- WHAT YOU WILL DO -
Look for the word "Creed" in the data below, and copy every line that holds it.

***** DATA FOR REVIEW

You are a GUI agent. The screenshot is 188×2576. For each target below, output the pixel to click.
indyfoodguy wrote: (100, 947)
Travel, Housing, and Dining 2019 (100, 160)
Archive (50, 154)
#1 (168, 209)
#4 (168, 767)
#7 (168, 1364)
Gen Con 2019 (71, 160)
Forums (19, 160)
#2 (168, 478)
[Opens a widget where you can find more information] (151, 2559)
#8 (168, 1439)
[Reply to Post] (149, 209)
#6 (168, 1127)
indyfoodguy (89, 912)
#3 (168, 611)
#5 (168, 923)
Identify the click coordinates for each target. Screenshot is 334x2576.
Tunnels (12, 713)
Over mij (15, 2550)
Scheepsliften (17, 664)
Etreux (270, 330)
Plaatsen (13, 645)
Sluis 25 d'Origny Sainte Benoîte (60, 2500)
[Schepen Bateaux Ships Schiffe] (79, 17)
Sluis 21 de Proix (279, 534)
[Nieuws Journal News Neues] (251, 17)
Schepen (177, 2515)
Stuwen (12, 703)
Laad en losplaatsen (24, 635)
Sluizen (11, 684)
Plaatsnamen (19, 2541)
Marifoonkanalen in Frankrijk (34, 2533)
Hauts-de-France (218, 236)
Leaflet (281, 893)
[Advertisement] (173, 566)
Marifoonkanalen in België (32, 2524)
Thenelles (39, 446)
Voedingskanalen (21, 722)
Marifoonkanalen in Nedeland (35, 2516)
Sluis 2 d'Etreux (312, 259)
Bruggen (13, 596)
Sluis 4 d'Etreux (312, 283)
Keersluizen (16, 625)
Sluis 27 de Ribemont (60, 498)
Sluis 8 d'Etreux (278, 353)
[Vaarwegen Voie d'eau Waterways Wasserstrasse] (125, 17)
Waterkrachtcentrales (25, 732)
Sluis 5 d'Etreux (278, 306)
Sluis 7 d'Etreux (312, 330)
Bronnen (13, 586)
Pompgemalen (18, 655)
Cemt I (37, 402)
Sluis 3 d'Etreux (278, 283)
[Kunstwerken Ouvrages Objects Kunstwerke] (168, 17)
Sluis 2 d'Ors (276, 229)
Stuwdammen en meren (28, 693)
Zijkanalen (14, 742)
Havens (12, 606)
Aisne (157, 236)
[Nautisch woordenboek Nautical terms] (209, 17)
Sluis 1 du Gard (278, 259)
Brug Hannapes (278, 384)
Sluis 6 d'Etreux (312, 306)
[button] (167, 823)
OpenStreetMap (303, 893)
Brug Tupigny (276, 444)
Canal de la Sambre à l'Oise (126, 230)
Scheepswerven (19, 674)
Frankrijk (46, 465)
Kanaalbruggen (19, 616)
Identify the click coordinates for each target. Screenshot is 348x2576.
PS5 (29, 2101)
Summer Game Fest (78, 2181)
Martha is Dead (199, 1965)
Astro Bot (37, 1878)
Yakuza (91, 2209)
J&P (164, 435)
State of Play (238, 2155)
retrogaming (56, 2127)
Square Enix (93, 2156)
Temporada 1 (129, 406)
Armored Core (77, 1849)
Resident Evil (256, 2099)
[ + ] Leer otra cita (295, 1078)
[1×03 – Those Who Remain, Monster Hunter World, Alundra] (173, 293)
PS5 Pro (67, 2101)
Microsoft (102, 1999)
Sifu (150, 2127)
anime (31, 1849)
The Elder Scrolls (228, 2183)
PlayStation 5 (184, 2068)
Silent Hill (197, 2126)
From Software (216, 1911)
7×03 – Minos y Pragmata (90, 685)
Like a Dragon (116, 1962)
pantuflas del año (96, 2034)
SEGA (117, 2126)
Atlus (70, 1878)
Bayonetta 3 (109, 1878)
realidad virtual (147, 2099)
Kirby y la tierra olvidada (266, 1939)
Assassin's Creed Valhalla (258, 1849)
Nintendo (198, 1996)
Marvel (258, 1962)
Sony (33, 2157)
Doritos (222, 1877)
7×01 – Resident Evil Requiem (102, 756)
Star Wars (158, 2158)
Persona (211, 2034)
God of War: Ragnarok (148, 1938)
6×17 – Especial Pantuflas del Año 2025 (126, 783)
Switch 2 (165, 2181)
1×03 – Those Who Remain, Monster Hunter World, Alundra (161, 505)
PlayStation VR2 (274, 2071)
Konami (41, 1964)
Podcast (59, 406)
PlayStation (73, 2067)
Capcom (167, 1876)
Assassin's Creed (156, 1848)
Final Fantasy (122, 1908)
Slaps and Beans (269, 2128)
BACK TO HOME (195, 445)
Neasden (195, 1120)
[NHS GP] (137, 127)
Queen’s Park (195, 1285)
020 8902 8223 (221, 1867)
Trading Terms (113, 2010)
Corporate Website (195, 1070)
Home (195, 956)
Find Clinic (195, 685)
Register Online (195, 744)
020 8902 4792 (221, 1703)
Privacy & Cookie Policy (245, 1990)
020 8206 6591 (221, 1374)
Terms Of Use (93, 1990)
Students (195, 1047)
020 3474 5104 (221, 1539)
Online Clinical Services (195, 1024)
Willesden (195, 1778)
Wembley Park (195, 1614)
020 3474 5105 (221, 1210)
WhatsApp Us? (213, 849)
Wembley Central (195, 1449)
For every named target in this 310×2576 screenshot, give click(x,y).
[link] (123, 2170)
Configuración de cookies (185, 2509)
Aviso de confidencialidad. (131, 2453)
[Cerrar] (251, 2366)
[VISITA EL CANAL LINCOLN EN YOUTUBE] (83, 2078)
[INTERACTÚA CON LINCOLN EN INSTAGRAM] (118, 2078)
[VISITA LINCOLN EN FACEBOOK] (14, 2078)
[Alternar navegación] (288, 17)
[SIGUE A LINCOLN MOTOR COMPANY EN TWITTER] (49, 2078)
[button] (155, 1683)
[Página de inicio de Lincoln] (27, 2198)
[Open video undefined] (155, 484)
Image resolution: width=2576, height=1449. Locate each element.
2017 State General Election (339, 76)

**********

- EXERCISE OUTPUT -
Assassin's Creed Valhalla (258, 1849)
Assassin's Creed (156, 1848)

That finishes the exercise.